▶ [Direction]
Please repeat the data below with "pixels" swapped for "px" everywhere and everything else kept the same, leaving out the pictures.

================================

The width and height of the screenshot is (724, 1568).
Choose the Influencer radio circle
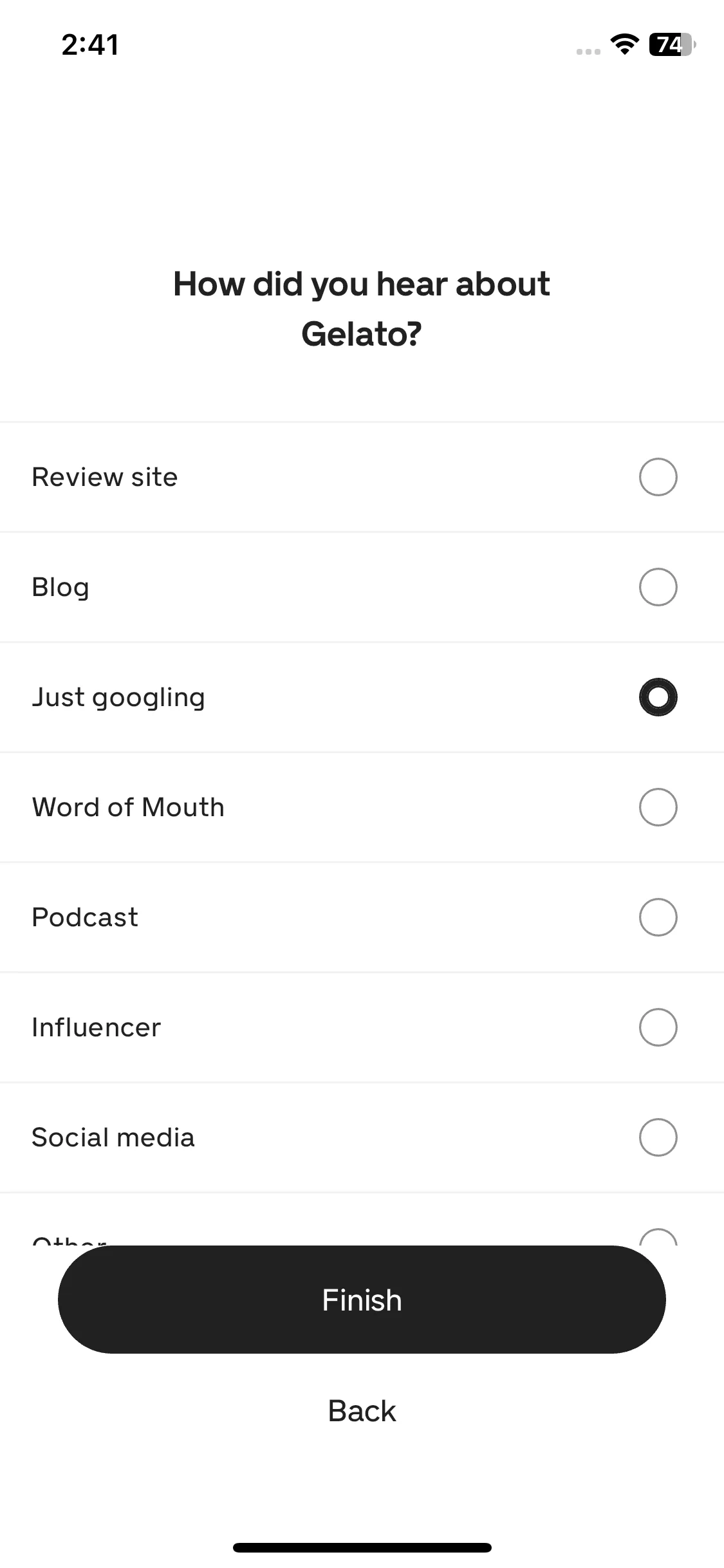click(658, 1027)
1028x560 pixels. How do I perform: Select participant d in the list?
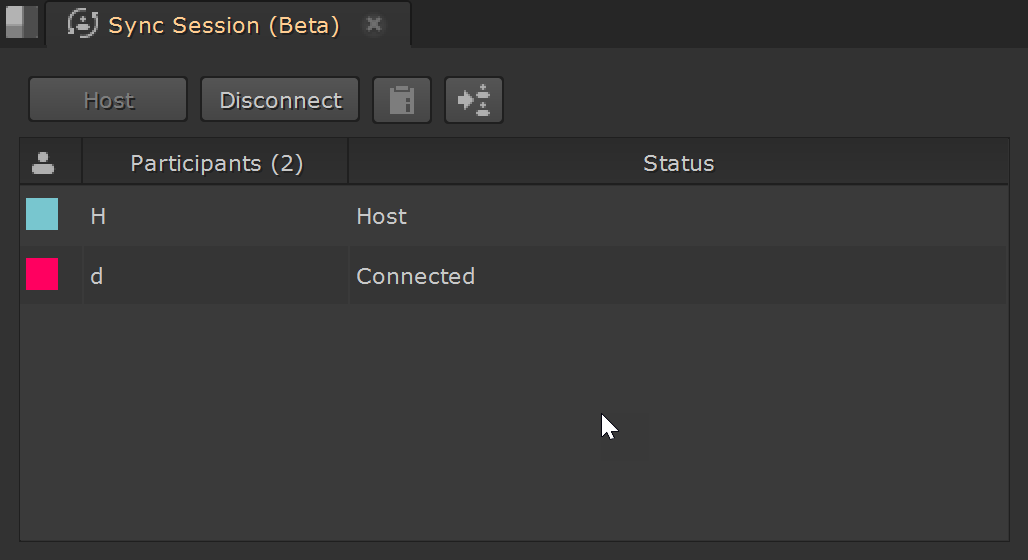97,276
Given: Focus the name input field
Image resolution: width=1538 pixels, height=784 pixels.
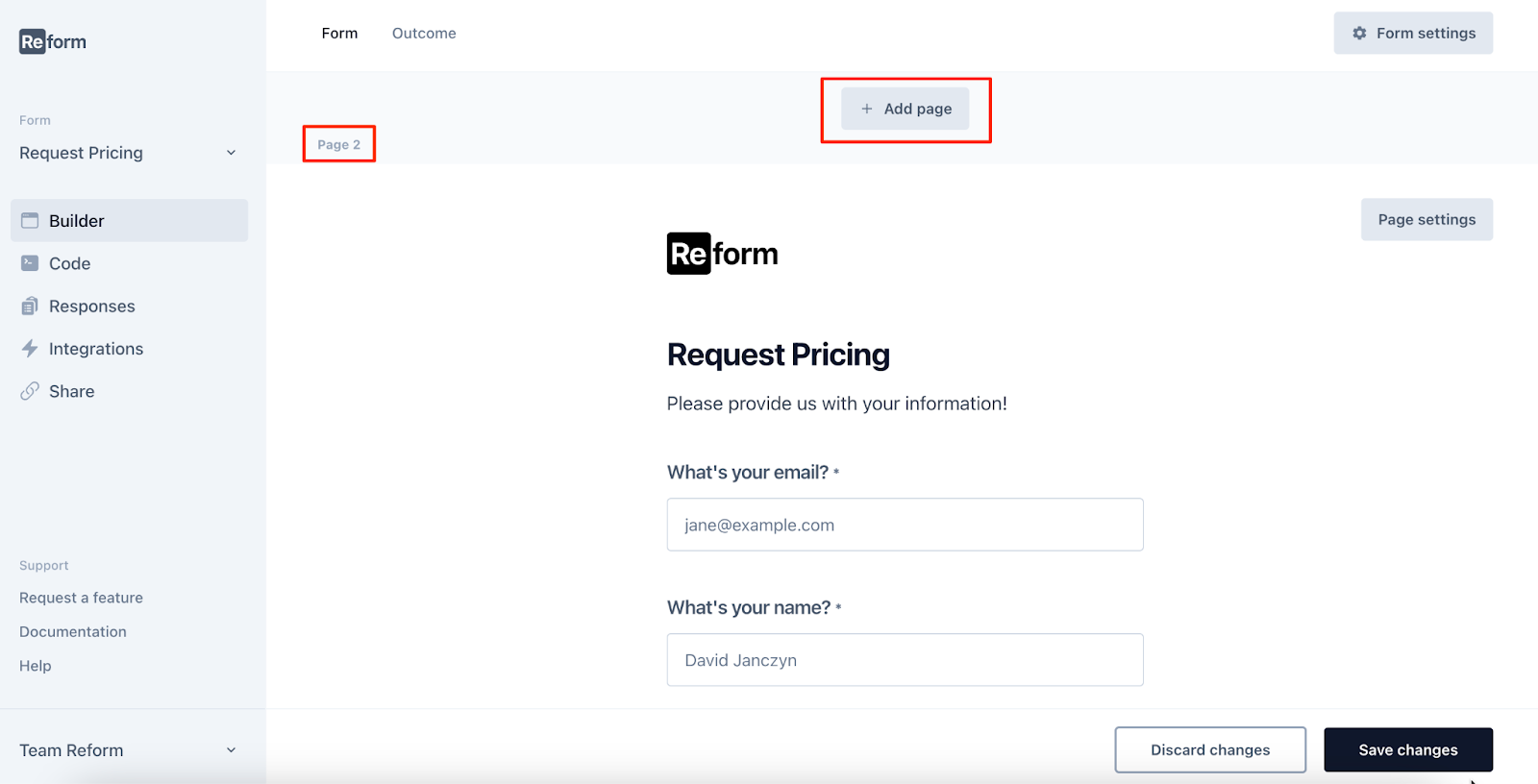Looking at the screenshot, I should point(905,660).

================================

▶ [Solved exercise]
The width and height of the screenshot is (724, 1568).
Choose the Influencer radio circle
click(658, 1027)
1028x560 px. How do I perform: Select participant d in the list?
97,276
Given: Focus the name input field
Image resolution: width=1538 px, height=784 px.
Looking at the screenshot, I should point(905,660).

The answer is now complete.